◆ EXERCISE AIM
Take the line containing "This screenshot has height=762, width=1107." and all lines after it, through the end of the material, and repeat them exactly, pictures left out.

◆ MATERIAL FOR THIS TASK
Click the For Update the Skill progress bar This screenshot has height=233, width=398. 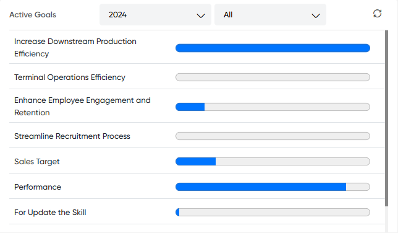273,213
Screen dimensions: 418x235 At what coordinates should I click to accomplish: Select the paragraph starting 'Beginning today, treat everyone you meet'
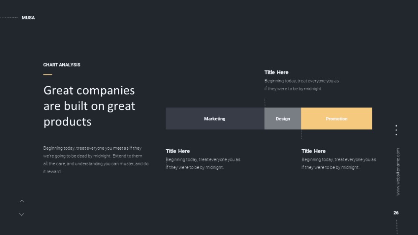(x=96, y=160)
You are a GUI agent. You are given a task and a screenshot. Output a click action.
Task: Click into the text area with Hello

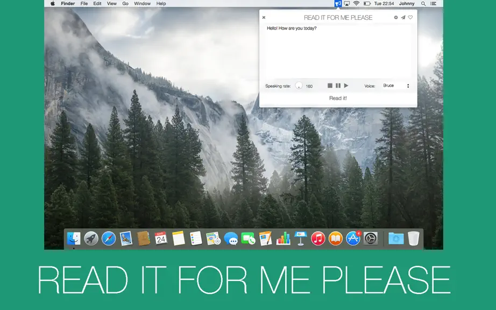[338, 51]
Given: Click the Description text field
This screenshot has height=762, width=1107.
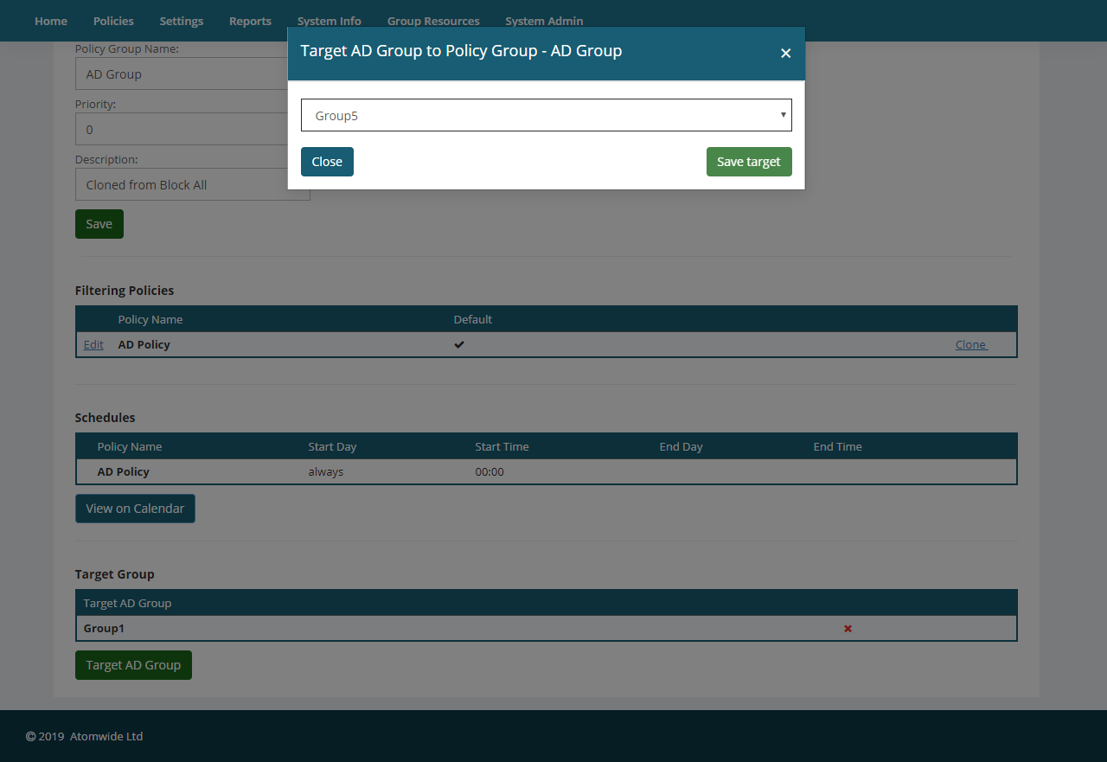Looking at the screenshot, I should [182, 185].
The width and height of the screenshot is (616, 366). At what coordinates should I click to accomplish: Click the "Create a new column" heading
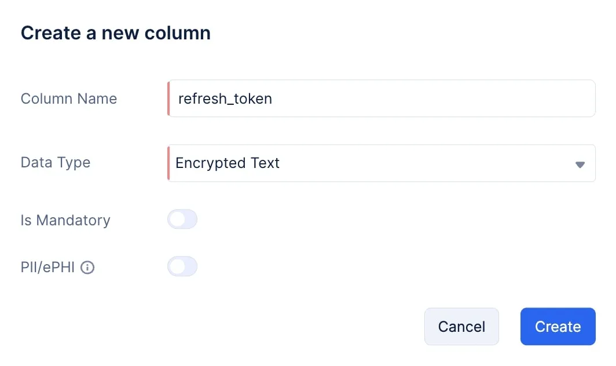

◆ COMPLETED TASK
This screenshot has height=762, width=1107.
Looking at the screenshot, I should [182, 185].
The width and height of the screenshot is (616, 366). At what coordinates should I click to accomplish: Click the "Create a new column" heading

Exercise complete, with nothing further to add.